◆ **Dataset items**
++++++++++++++++++++

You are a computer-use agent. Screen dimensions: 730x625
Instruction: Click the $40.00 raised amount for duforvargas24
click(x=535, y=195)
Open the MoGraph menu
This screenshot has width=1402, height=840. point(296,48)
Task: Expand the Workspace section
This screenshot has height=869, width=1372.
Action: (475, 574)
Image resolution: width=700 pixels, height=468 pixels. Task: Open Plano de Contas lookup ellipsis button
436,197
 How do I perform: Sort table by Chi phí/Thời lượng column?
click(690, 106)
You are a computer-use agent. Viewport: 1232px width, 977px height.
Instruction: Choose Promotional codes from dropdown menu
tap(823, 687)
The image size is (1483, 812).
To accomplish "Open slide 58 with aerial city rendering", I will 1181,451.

++++++++++++++++++++

◆ **TO DO**
Convert all of the material above into a numbered list with one entry per line, omitting any blank lines.

◆ **OUTPUT OF THE TASK**
1. You are a computer-use agent. Screen dimensions: 730x625
2. Instruction: Click the $40.00 raised amount for duforvargas24
3. click(x=535, y=195)
4. Open the MoGraph menu
5. This screenshot has width=1402, height=840. point(296,48)
6. Task: Expand the Workspace section
7. This screenshot has height=869, width=1372.
8. Action: (475, 574)
9. Image resolution: width=700 pixels, height=468 pixels. Task: Open Plano de Contas lookup ellipsis button
10. 436,197
11.  How do I perform: Sort table by Chi phí/Thời lượng column?
12. click(690, 106)
13. You are a computer-use agent. Viewport: 1232px width, 977px height.
14. Instruction: Choose Promotional codes from dropdown menu
15. tap(823, 687)
16. The image size is (1483, 812).
17. To accomplish "Open slide 58 with aerial city rendering", I will 1181,451.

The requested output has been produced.